Give again only what runs from the line with "Task: Turn on the Preview mode switch" to the final line of the entries below, exactly as written and without pictures.

******************************

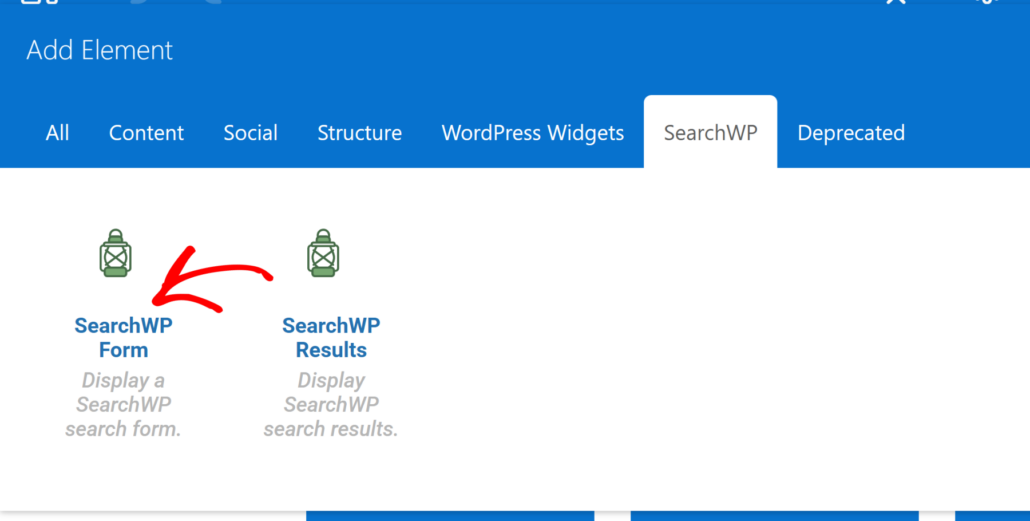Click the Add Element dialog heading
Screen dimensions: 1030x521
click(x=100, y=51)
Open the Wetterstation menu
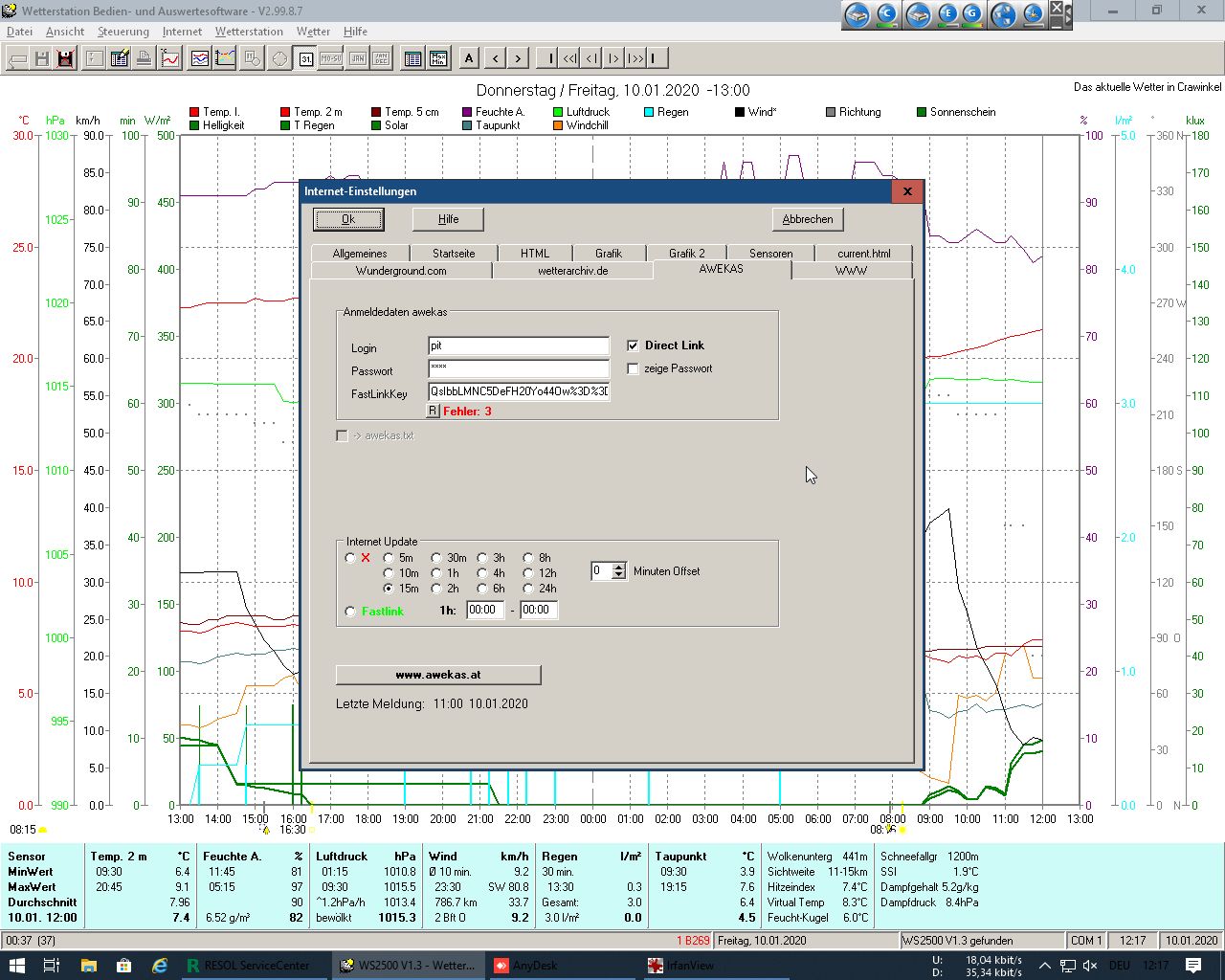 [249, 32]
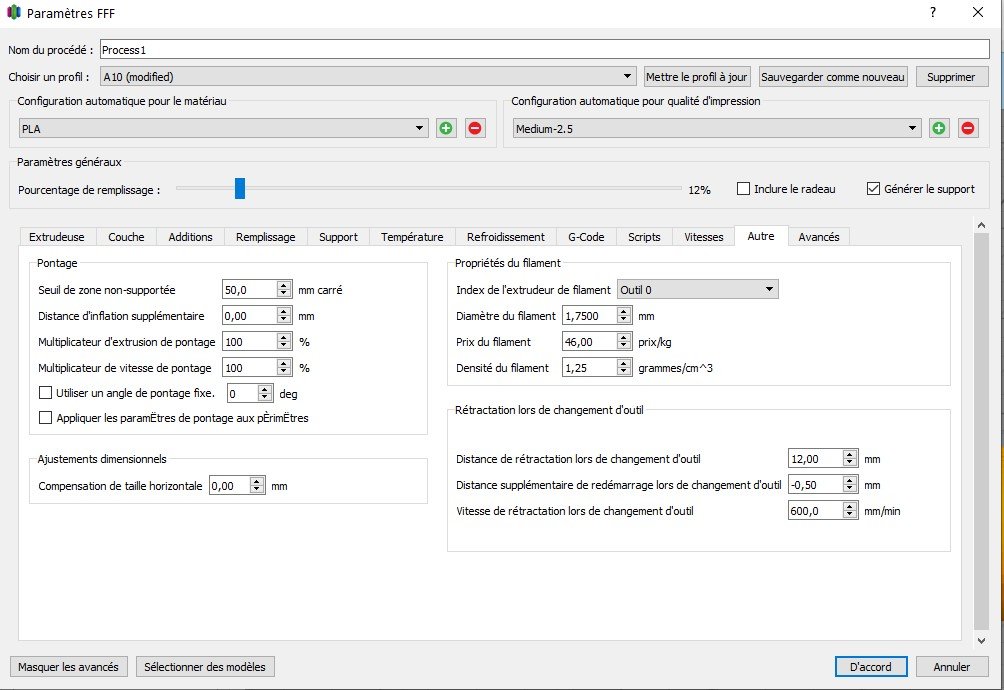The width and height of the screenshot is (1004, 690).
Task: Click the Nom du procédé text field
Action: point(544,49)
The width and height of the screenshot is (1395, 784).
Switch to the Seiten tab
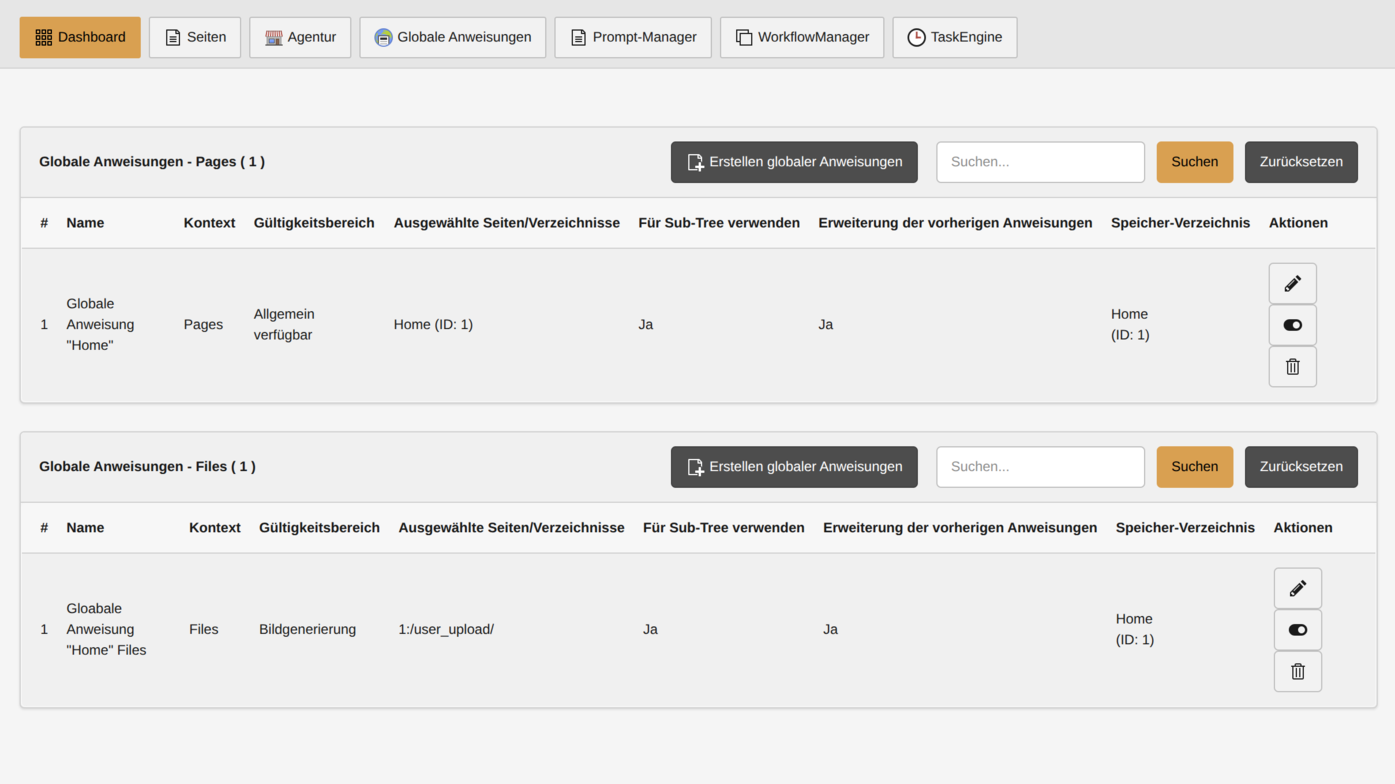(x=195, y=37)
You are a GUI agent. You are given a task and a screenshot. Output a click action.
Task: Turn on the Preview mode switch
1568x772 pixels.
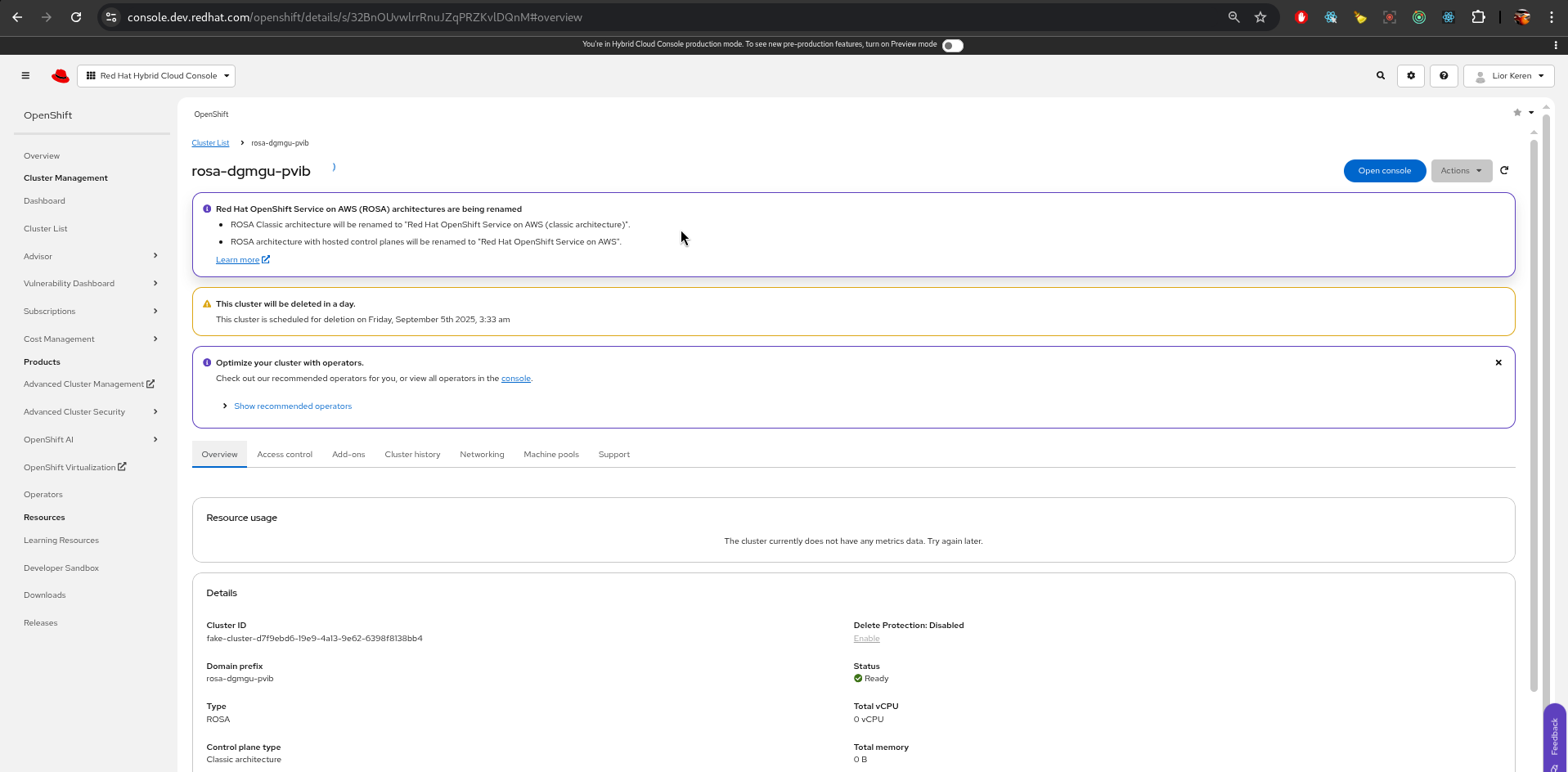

******************************

WRITTEN SOLUTION
Task: Turn on the Preview mode switch
1568x772 pixels.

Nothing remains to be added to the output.